En plus, il a été aussi créé un Fonds de promotion des organes burundais de presse et de communication dont les ressources proviennent notamment  des dotations budgétaires annuelles de l’Etat et des  concours des bailleurs de Fonds.

Le Décret N°100/085 du 19 octobre 2020 portant missions, organisation et fonctionnement du Ministère de la Communication, des Technologies de l’Information et des Médias dispose, en son article 18 que la Direction des Médias a, entre autres missions, de participer à l’Administration du Fonds d’Appui aux Médias alimenté à hauteur de 115.000.000 Bif depuis 2022 alors que ce montant était limité à 60 millions en 2021.

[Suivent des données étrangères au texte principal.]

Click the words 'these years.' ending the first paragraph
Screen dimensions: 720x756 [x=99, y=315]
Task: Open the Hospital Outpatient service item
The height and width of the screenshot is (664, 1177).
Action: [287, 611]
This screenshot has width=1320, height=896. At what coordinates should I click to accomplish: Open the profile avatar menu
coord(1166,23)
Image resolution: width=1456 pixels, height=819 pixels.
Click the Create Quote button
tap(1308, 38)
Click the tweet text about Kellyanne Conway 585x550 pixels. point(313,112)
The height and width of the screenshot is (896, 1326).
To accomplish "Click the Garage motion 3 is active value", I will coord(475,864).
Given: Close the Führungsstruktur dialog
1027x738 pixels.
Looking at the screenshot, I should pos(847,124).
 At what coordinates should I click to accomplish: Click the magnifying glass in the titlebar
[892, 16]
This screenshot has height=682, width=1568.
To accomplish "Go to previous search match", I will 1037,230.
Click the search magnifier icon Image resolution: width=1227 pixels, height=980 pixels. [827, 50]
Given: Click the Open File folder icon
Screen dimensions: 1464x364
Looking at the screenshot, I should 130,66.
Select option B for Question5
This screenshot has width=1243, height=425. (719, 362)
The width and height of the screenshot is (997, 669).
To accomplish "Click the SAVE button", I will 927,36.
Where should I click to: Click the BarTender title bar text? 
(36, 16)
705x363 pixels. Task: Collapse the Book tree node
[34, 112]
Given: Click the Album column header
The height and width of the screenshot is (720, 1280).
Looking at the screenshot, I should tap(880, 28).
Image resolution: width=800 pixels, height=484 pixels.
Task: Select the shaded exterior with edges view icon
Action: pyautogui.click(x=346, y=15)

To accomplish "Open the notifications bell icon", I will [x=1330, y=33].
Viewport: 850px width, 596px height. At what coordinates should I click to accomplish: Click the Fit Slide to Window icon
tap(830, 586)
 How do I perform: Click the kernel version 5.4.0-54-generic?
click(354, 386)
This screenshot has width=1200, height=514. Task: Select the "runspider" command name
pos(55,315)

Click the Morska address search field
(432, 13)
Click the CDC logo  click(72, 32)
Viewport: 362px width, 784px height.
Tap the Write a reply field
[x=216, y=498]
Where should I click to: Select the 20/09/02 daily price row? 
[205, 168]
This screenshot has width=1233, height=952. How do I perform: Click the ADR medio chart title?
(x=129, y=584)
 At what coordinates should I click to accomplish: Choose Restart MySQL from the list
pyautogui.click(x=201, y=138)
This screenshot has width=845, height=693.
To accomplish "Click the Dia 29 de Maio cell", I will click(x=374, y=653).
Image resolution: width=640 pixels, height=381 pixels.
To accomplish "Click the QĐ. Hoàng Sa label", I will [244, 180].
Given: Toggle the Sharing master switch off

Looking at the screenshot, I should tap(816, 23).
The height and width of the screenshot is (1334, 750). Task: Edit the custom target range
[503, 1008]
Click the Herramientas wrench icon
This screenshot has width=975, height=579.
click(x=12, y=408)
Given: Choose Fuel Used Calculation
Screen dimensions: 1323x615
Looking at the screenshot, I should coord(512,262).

La Loi N°1/19 du 14 septembre apporte des innovations en matière d’appui aux médias prévoit en son article  61 que la gestion dudit fonds est assurée par un Comité de Gestion multisectoriel présidé par le Président du Conseil National de la Communication ou son délégué. Les modalités de fonctionnement et les conditions d’accès audit fonds sont fixées par décret sur proposition de l’assemblée plénière du Conseil national de la Communication, après avis du Comité de Gestion. C’est là où réside le conflit des normes, ce qui a alimenté le débat entre les professionnels des médias.

Les échanges-débats

Après ces exposés, les échanges ont porté sur la nécessité des contrats de travail entre les employeurs des médias privés et leurs journalistes ; l’alimentation du fonds d’appui aux médias par les prélèvements sur les achats des produits de grande consommation ; la professionnalisation des journalistes ; la réduction des redevances sur les fréquences ; l’appui aux radios communautaires. A cela s’ajoutent l’instauration des aides indirectes d’ordre tarifaire et fiscal ainsi que l’appui direct sous forme de matériel d’équipement ou formation professionnelle des journalistes.

 Les différents participants ont saisi l’opportunité pour identifier les obstacles à la presse libre et indépendante et formuler des recommandations pour les améliorations possibles là où le besoin se fait sentir.